## What to work on
a) Answer these questions using the nanotechnology text:
(i) Who is described as a pioneer and popularizer of nanotechnology?
(ii) Which biological "machines" are named as models for nanomachines?
(iii) What would nanomachines make from the carbon atoms of wood, oil, or sewage?
b) Reproduce everything in the nanotechnology text from "Now nanotechnology had" down to "the new flesh.".
c) Resume the nanotechnology text after its final sentence.

## Text shown

■ ■ ■ ■ ■ ■ ■

Now nanotechnology had made nearly anything possible, and so the cultural role in deciding what should be done with it had become far more important than imagining what could be done with it.

Long live the new flesh.

K. Eric Drexler, pioneer and popularizer of the emerging science of nanotechnology, has summarized the ultimate goal of his field as “thorough and inexpensive control of the structure of matter.”¹ Nanotechnology is the practical manipulation of atoms; it is engineering conducted on the molecular scale. Many scientists involved in this ambitious program envision building nanoscopic machines, often called “assemblers” or “nanobots,” that will be used to construct objects on an atom-by-atom basis. Modeled largely after biological “machines” like enzymes, ribosomes, and mitochondria—even the cell—these nanomachines will have specific purposes such as binding two chemical elements together or taking certain compounds apart, and will also be designed to replicate themselves so that the speed and scale of molecular manufacturing may be increased. Several different types of assemblers, or assemblers with multiple functions, will act together to engineer complex objects precise and reproducible down to every atomic variable. With its bold scheme to completely dominate materiality itself, nanotechnology has been prophesied to accomplish almost anything called for by human desires.

These prophesies have run the gamut from the mundane to the fantastic. Nanomachines will be able to disassemble any organic compound, such as wood, oil, or sewage, then restructure the constituent carbon atoms into diamond crystals of predetermined size and shape for numerous purposes, including structural materials of unprecedented strength. Nanomachines will be put into your carpet or clothing, programmed to constantly vaporize any dirt particles they encounter, keeping your house or your wardrobe perpetually clean. Nanomachines will quickly and cheaply fabricate furniture, or car engines, or nutritious food, from a soup of appropriate elements. Nanomachines will facilitate our exploration of space, synthesizing weightless lightsails to propel seamless spaceships throughout the universe. Nanomachines will repair damaged human cells on the molecular level, thus healing injury, curing disease, prolonging life, or perhaps annihilating death altogether.

■ ■ ■ ■ ■ ■ ■

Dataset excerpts
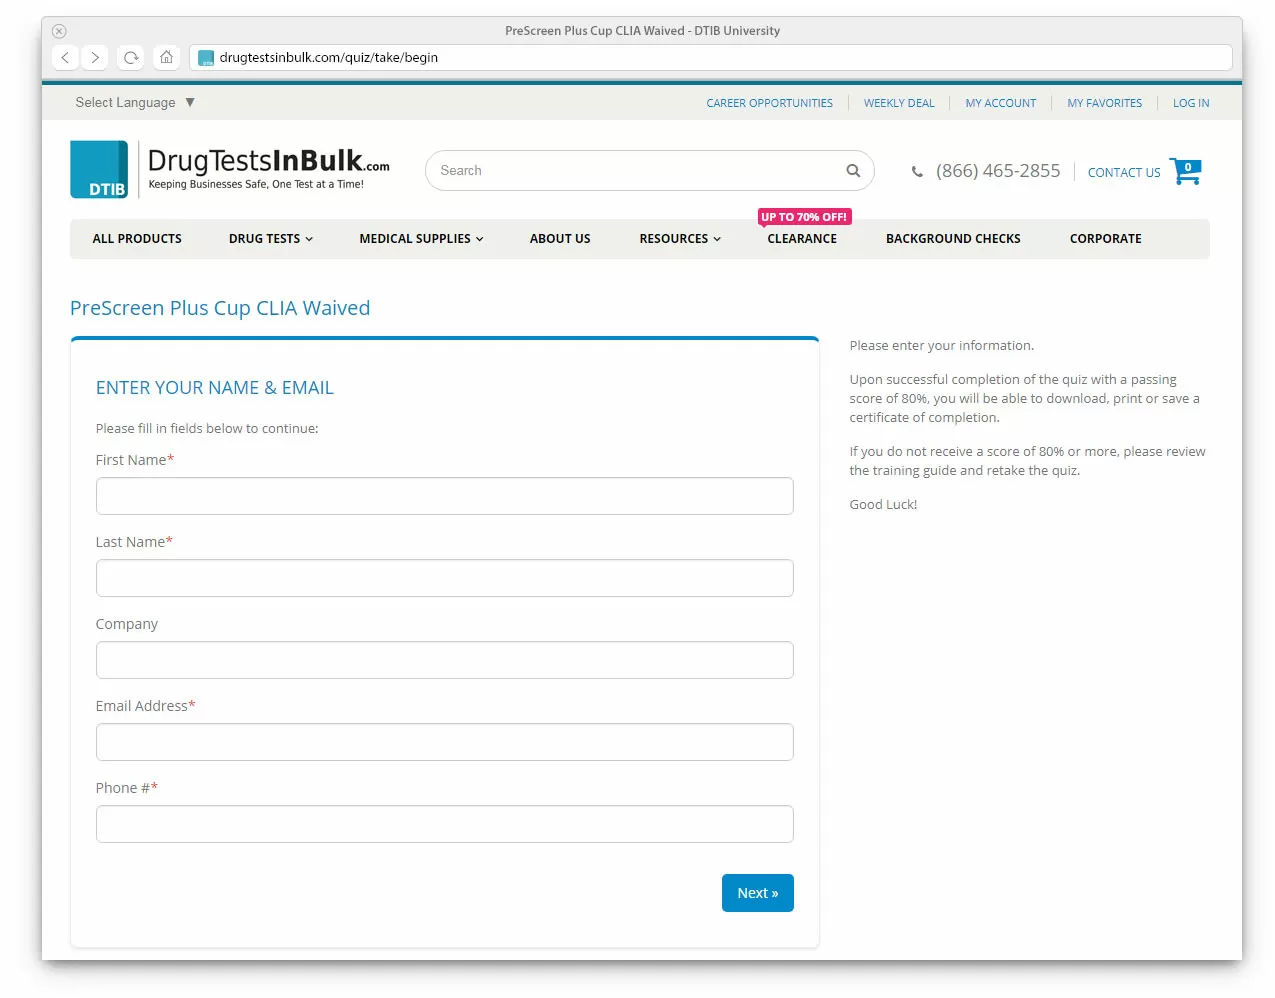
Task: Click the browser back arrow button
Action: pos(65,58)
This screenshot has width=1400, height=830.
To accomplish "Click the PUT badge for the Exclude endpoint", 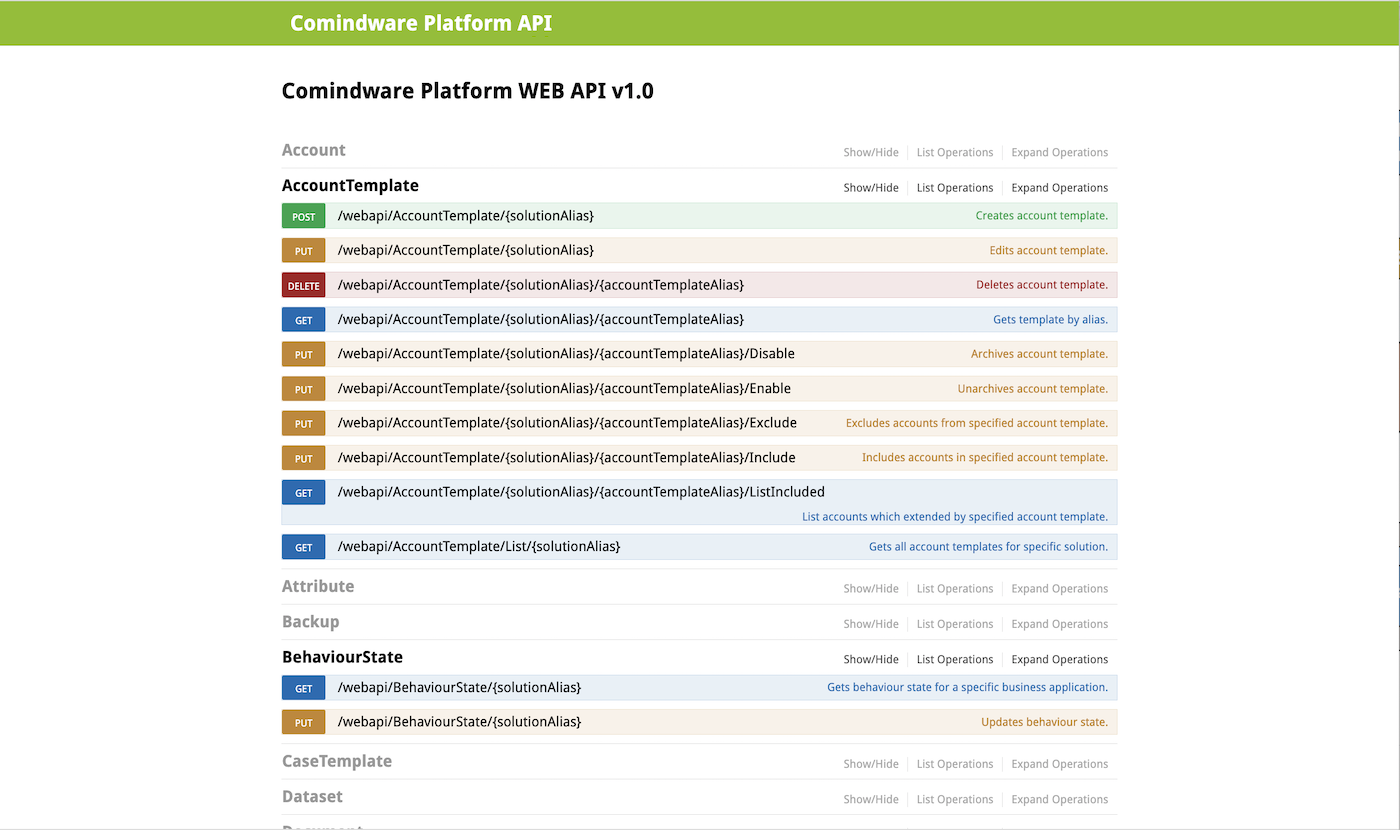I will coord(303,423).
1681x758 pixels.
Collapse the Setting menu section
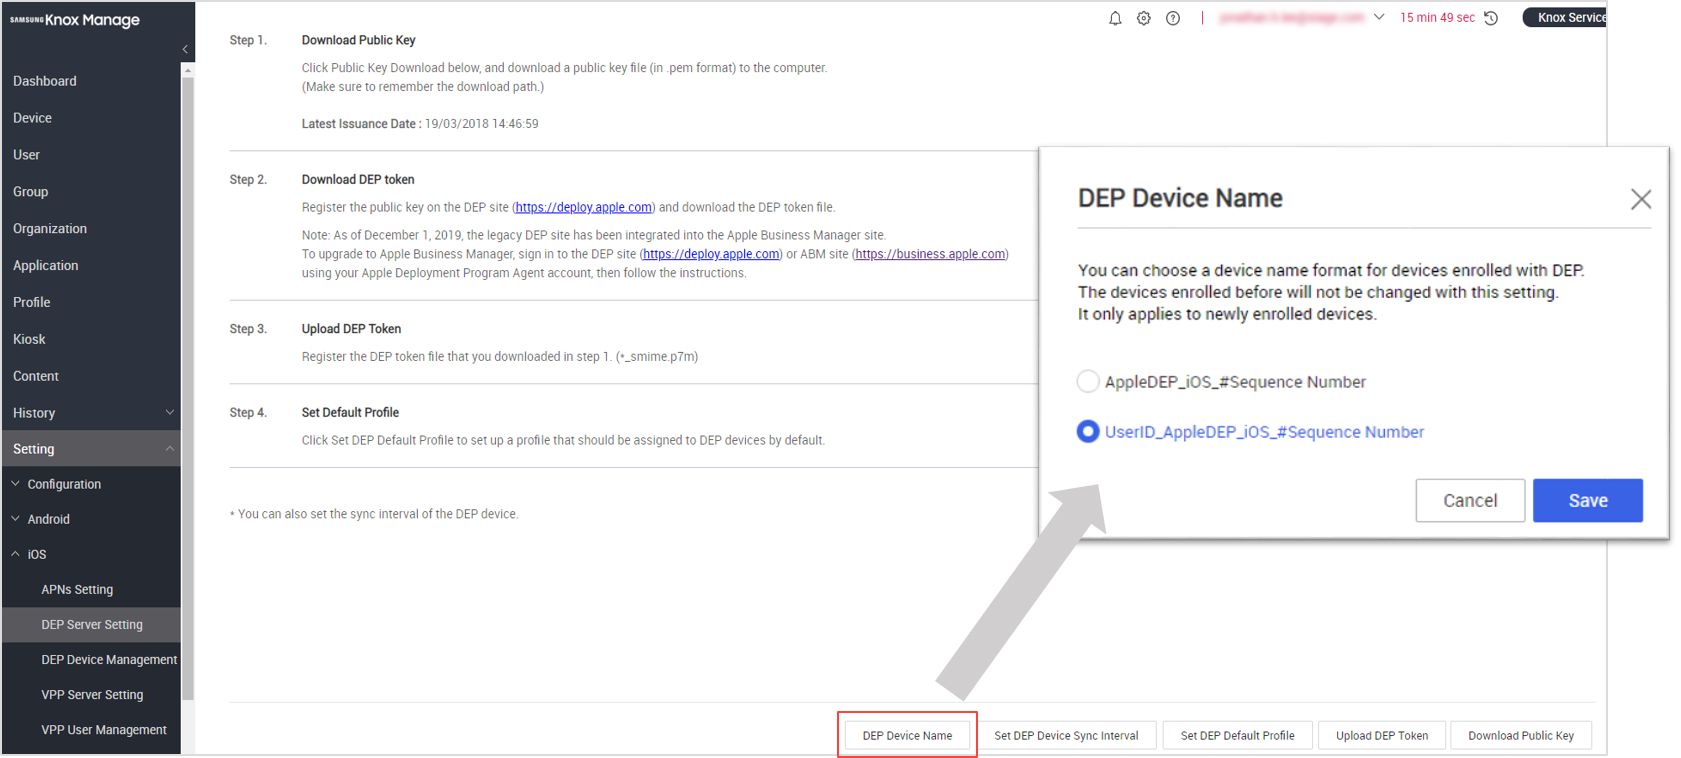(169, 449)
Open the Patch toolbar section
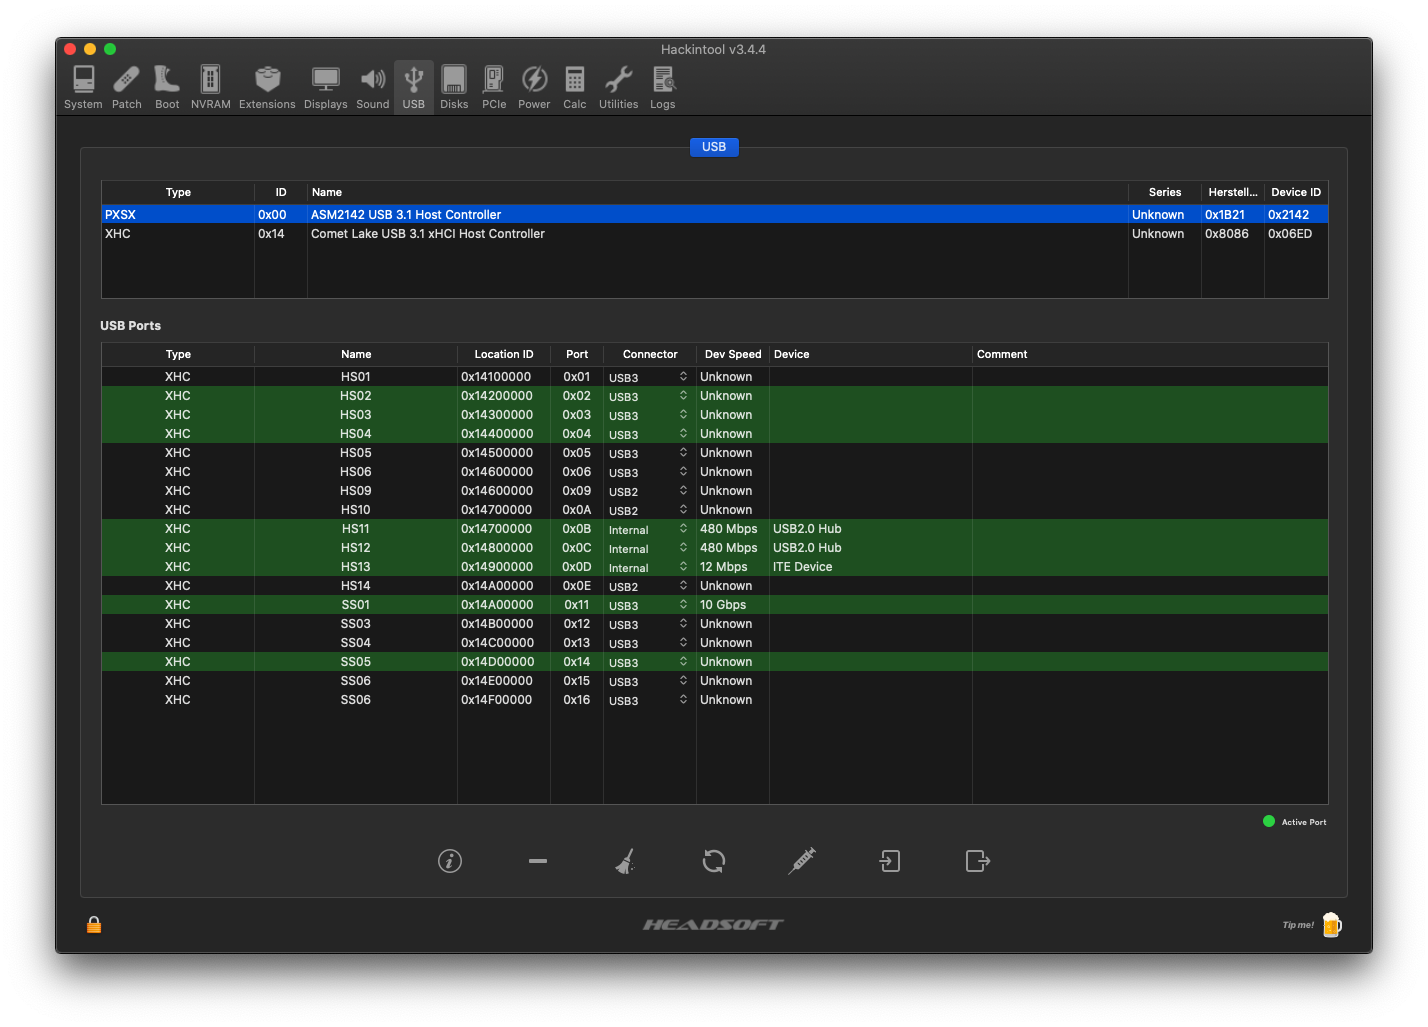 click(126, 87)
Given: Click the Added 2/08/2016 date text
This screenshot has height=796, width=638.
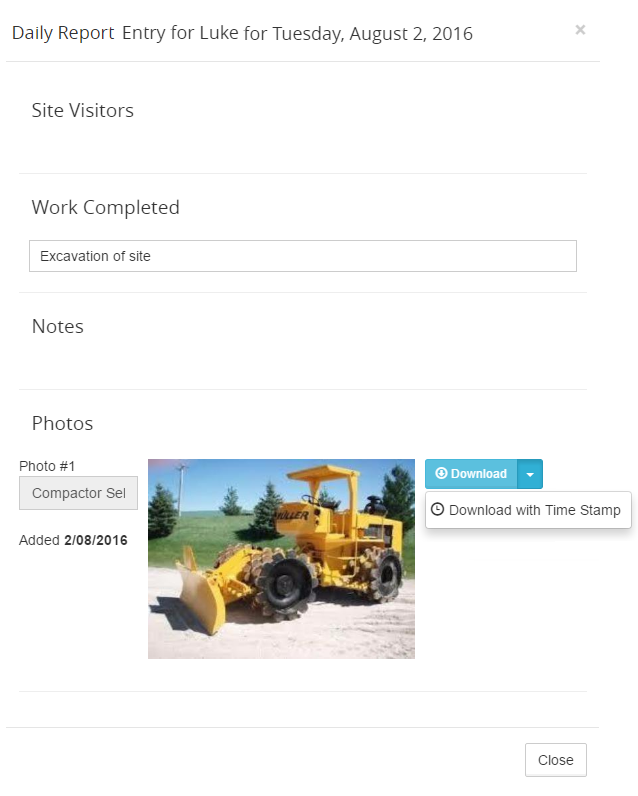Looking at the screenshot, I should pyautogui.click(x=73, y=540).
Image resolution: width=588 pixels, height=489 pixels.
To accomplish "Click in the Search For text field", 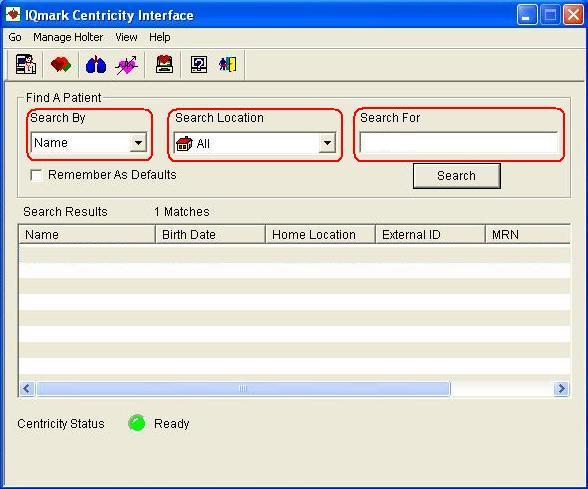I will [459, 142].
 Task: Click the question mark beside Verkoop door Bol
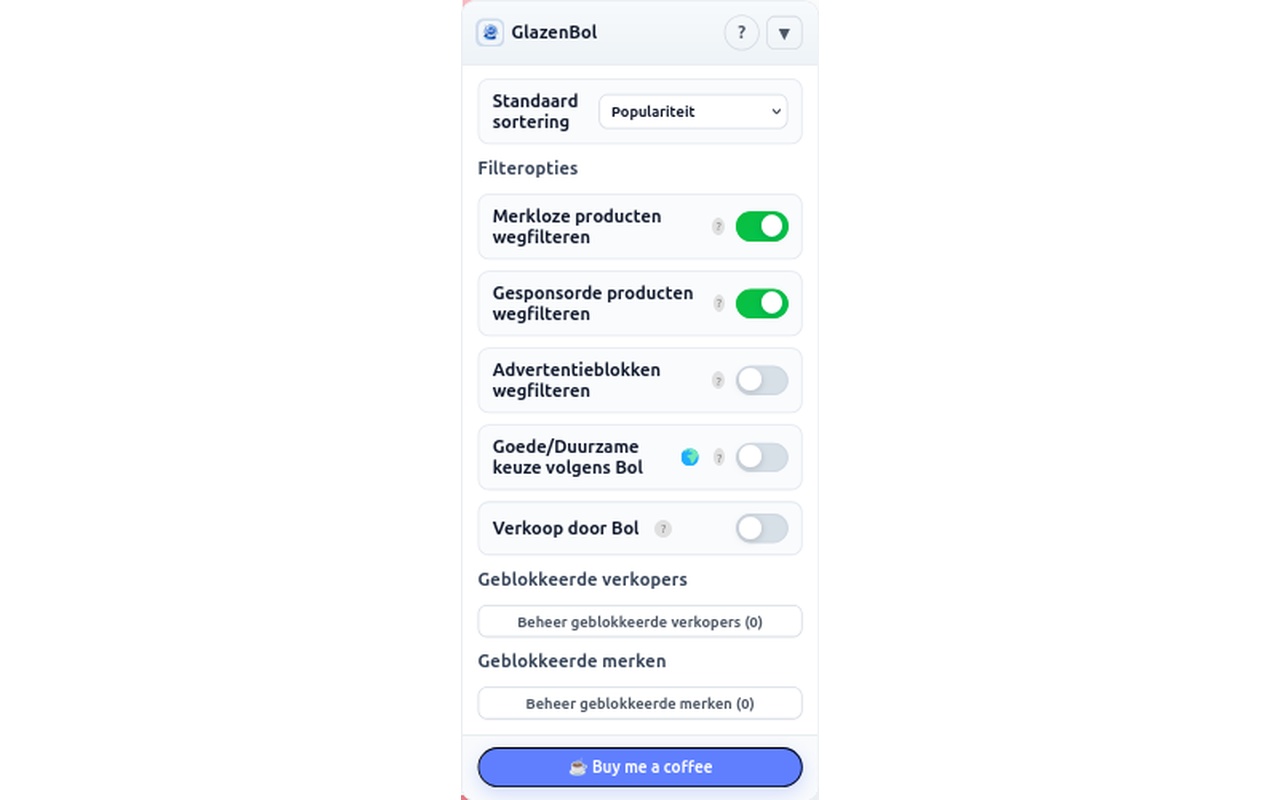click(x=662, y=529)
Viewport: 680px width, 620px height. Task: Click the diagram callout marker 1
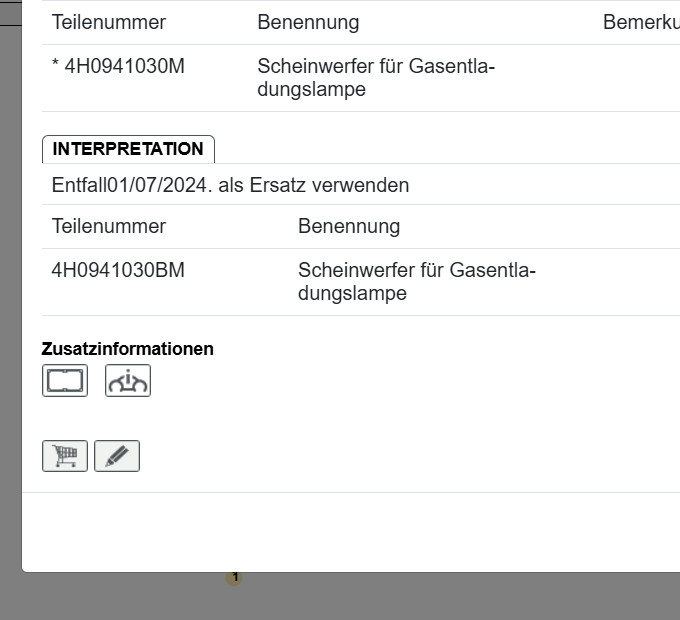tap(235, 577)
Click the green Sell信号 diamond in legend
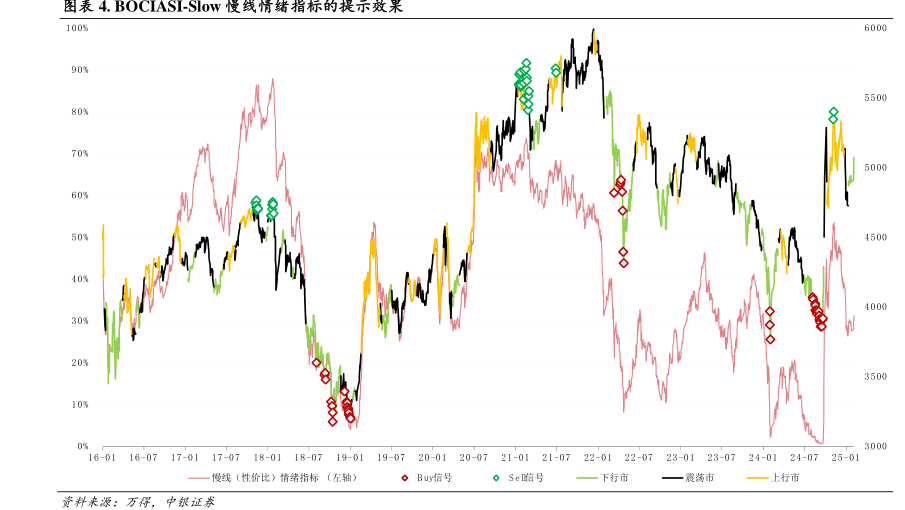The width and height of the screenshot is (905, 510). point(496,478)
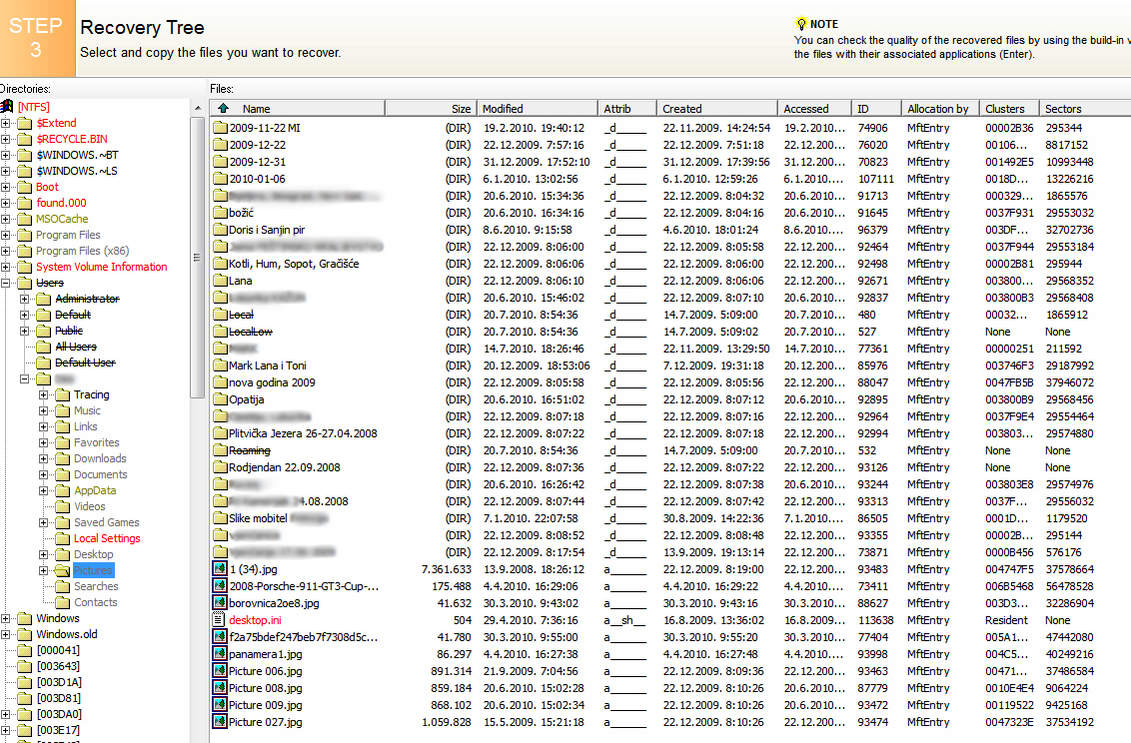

■ ■ ■ ■ ■ ■ ■

## Answer list
a)
(i) K. Eric Drexler
(ii) Enzymes, ribosomes, and mitochondria, and even the cell
(iii) Diamond crystals of predetermined size and shape

b)
Now nanotechnology had made nearly anything possible, and so the cultural role in deciding what should be done with it had become far more important than imagining what could be done with it.

Long live the new flesh.

c)
Nanotechnology has been extensively discussed in these terms, but despite the fancifulness of certain nanoscenarios, it has become a robust and active science. Many universities, laboratories and companies around the world are investigating nanotech possibilities, constituting a dense discourse network—a technoscape—of individuals and institutions interested in the potential benefits of this nascent discipline.² The U.S. National Science Foundation supports a National Nanofabrication Users Network to coordinate efforts at numerous sites,³ and the National Nanotechnology Initiative, proposed by the Clinton administration in 2000 and augmented by the Bush administration in 2001, offers funding and guidelines to promote nanotech breakthroughs.⁴ Arguably at the center of the technoscape is the Foresight Institute, a non-profit organization established in 1986 by Drexler and his wife, Christine Peterson, to foster thinking and research related to nanotechnology.⁵ Hosting conferences, sponsoring publications and awards, the Foresight Institute strives to be a nanotech mecca of sorts, anchoring the morass of nanotechnological endeavors currently spreading across the globe. Since Drexler first proposed a program for research in 1986 with the publication of his polemical Engines of Creation: The Coming Era of Nanotechnology,⁶ nanotechnology has gained notoriety as a visionary science and the technoscape has burgeoned.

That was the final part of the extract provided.